--- Listed records Enclosed Below ---
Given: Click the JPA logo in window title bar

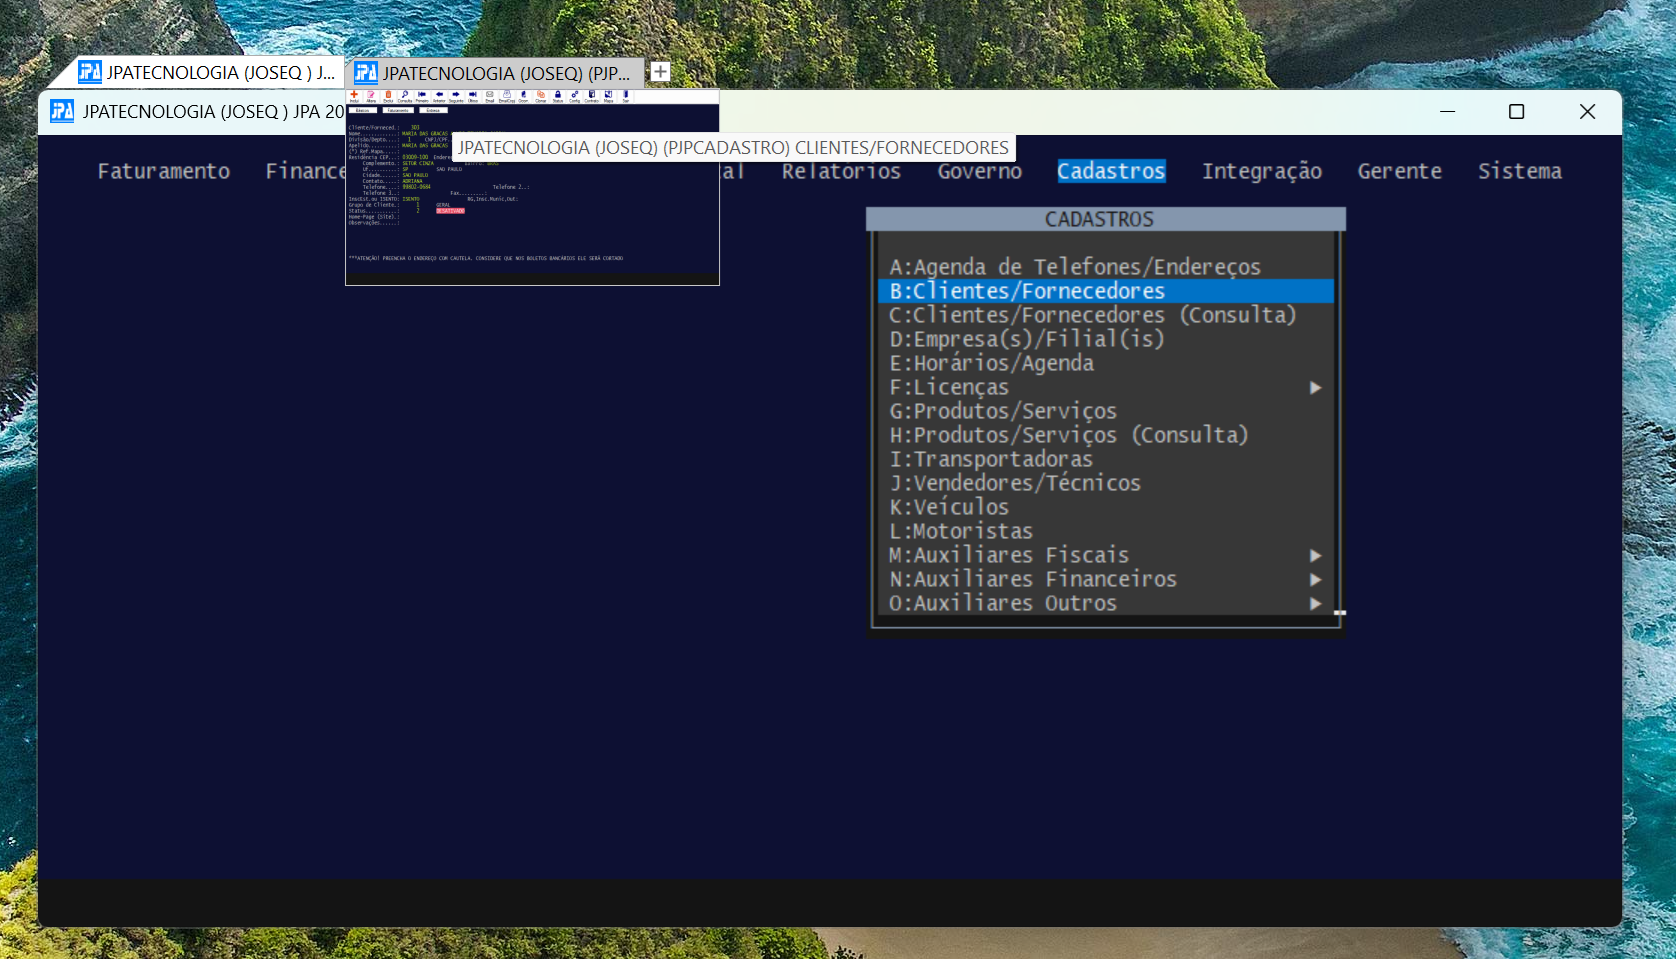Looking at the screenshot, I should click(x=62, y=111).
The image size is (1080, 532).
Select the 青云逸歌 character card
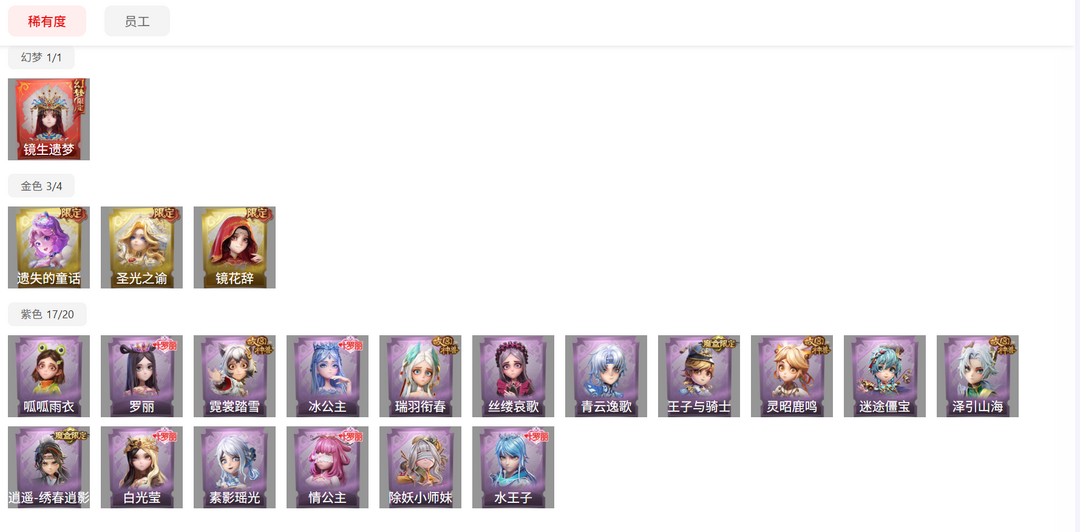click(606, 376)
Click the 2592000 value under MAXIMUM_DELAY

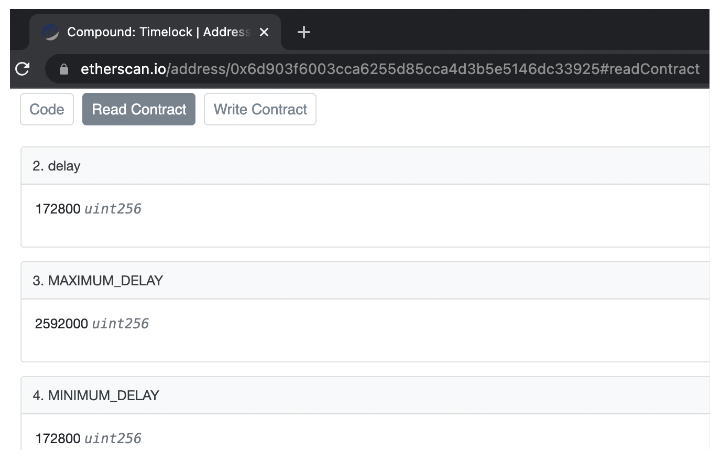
--- End of Enclosed Listed records ---
## Exercise
What should appear is an exact reproduction of the lines from the one with "The image size is (1080, 532)." through the end of the material above, and no pictures.

## Answer section
The image size is (1080, 532).
Select the 青云逸歌 character card
click(606, 376)
Click the 2592000 value under MAXIMUM_DELAY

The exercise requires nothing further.